[[ Passage provided open ]]
However, further monitoring of interval cancer rates and cost-effectiveness is needed, and the study duration needs to be extended.
More nuanced conclusions from an editorial accompanying the study
The two Australian authors writing the editorial point out that the increased detection in the AI-assisted screening strategy included invasive breast cancers, generally with favourable prognostic features, including the absence of lymph node metastases, but also in situ forms. For them, given that in situ disease, in particular, can be clinically non-progressive, this necessarily has implications for overdiagnosis and consequent overtreatment. The assurance regarding early detection of clinically progressive cancers based on descriptive features does not negate that 30% of the differential detection in AI-assisted screening was in situ malignancy. Overdiagnosis should not be an overlooked or downplayed concern.
Therefore, as acknowledged by the trial authors themselves, it will be necessary to await the primary endpoint of this randomized trial, namely interval cancer rates, to demonstrate whether the increased cancer detection in AI-assisted screening, as reported in MASAI, has had the effect of actually reducing rates of the most aggressive breast cancers.
It is likely that, in time, standard double reading of mammograms will be phased out of organized breast cancer screening programs provided that additional trials or implementation studies demonstrate recovery of the most threatening interval cancers.
Another condition is that human readers remain a central screening element, in line with women’s expectations, and to the extent that AI is not 100% infallible.
Cancer Rose Comments
First, in this article, the detection rates are presented as significant.
Where do the 29% more cancers detected thanks to AI come from? As explained in the article, the cancer detection rates were, in absolute values, 6.4 per 1,000 women among the participants screened in the group with AI and 5.0 per 1,000 in the group without AI.
The relative difference (i.e., comparing the two groups) is obtained by calculating the ratio of the test group (with AI) / reference group (without AI). Namely here 6.4 / 5.0 : 1.29; the relative increase in detecting cancer thanks to AI is 1.29-1 = 0.29, namely the 29% that the authors put forward.
But the absolute difference in finding cancer using AI is only 6.4/1000 – 5.0/1000 = that is to say 1.4 patients/1000 women, or 0.14%. This is already a much less impressive result.
[[ Passage provided closed ]]
[[ Records supplied open ]]
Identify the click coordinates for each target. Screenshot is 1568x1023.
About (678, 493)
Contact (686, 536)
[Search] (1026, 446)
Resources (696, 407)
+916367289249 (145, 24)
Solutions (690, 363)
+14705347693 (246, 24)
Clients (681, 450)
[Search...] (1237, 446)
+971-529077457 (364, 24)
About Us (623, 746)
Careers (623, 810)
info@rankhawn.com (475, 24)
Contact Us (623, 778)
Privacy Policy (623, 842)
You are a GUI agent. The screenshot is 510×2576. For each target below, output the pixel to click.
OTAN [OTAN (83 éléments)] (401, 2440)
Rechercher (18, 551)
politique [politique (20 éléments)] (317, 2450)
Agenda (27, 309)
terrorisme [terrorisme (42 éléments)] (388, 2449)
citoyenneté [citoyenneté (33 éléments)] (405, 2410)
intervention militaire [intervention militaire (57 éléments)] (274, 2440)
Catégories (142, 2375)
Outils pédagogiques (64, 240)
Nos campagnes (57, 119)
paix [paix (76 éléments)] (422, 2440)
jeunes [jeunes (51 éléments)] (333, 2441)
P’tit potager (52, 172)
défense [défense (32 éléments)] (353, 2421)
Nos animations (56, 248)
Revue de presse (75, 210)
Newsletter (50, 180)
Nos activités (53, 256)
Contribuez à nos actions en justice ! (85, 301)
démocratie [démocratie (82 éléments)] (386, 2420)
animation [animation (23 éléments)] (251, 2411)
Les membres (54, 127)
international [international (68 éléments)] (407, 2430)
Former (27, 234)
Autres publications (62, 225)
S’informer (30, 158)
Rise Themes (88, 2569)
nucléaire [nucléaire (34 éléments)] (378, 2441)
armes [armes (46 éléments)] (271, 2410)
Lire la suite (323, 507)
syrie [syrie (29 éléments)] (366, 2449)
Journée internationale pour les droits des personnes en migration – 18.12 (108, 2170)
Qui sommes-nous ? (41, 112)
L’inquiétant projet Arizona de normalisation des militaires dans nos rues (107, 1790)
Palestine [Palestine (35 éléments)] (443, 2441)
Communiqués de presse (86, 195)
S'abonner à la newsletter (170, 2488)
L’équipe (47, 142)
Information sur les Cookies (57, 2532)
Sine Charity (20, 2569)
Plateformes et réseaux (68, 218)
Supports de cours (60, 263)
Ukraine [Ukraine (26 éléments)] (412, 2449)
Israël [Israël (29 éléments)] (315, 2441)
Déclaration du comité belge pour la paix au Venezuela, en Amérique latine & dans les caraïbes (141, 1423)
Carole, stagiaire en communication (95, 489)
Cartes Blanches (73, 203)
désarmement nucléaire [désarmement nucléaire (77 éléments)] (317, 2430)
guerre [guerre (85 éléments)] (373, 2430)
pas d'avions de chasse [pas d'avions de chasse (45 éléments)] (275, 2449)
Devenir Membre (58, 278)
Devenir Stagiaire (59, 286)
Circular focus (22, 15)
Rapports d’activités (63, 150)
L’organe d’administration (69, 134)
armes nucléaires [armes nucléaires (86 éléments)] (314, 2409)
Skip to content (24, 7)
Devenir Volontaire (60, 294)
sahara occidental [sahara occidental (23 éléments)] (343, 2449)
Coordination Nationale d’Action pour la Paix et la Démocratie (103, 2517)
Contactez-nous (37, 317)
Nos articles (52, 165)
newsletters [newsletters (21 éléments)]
[[ Records supplied closed ]]
Work instructions: Go on with the commentary on AI-assisted mammography screening, starting right after its last sentence. The items have no connection to the text.

Task output:
In summary, in the group where artificial intelligence was used, out of 1000 women, the number of cancers detected was 6.4. When artificial intelligence was not used, out of 1000 women, the number of cancers detected was 5.0. This difference, announced by the authors as “an increase of 29%,” is an artificially inflated way of presenting things and embellishing the situation.
Of these 1.4 per 1000 women detected in addition thanks to AI, it remains to be seen how many are invasive cancers and how many are in situ and are part of overdiagnosis.
Because overdiagnosis remains a problem, it can only be tolerated if it is minimal and if screening demonstrates its significant effectiveness in detecting the most serious cancers. This remains entirely to be proven.
A concern that is rarely highlighted is the human factor. On the one hand, the radiologist must be careful not to be too confident in this technology and, under the guise of optimizing the time saved, not to control the results by trusting it blindly.
Similarly, another concern is that the radiologist, being assisted, loses detection skills and abilities, which are acquired mainly over time and by repeating the exercise of reading the images.
As the authors put forward, humans remain indispensable because other capacities come into play in diagnosing an imager, namely their experience and their capacity for critical judgment on an AI result that seems questionable to them.
AI is not infallible, and in terms of screening, it remains to be demonstrated that this innovation rhymes with progress.